-- START OF LISTING --

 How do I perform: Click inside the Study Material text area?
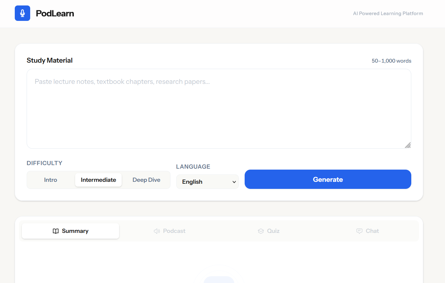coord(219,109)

-- END OF LISTING --
-- START OF LISTING --

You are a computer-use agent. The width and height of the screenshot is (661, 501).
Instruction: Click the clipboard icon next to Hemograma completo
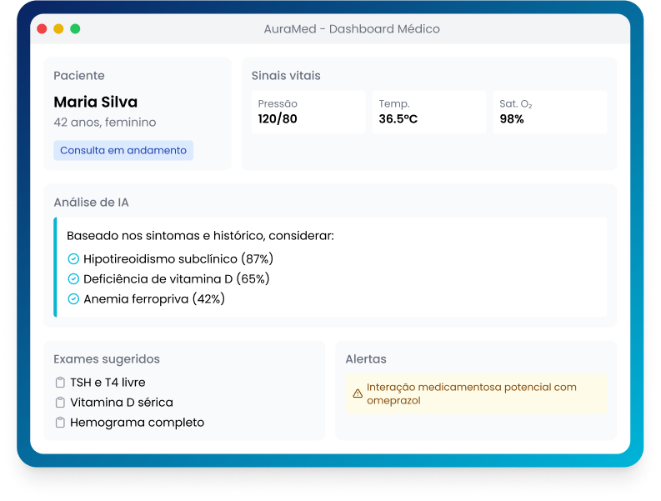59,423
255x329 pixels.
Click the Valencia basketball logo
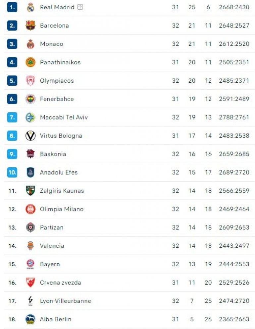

-- END OF LISTING --

AIM — Copy out the material precisely, beginning with the line that contains "255x329 pixels." and continuing through the line that contains "Click the Valencia basketball logo".

COMPLETE OUTPUT —
255x329 pixels.
Click the Valencia basketball logo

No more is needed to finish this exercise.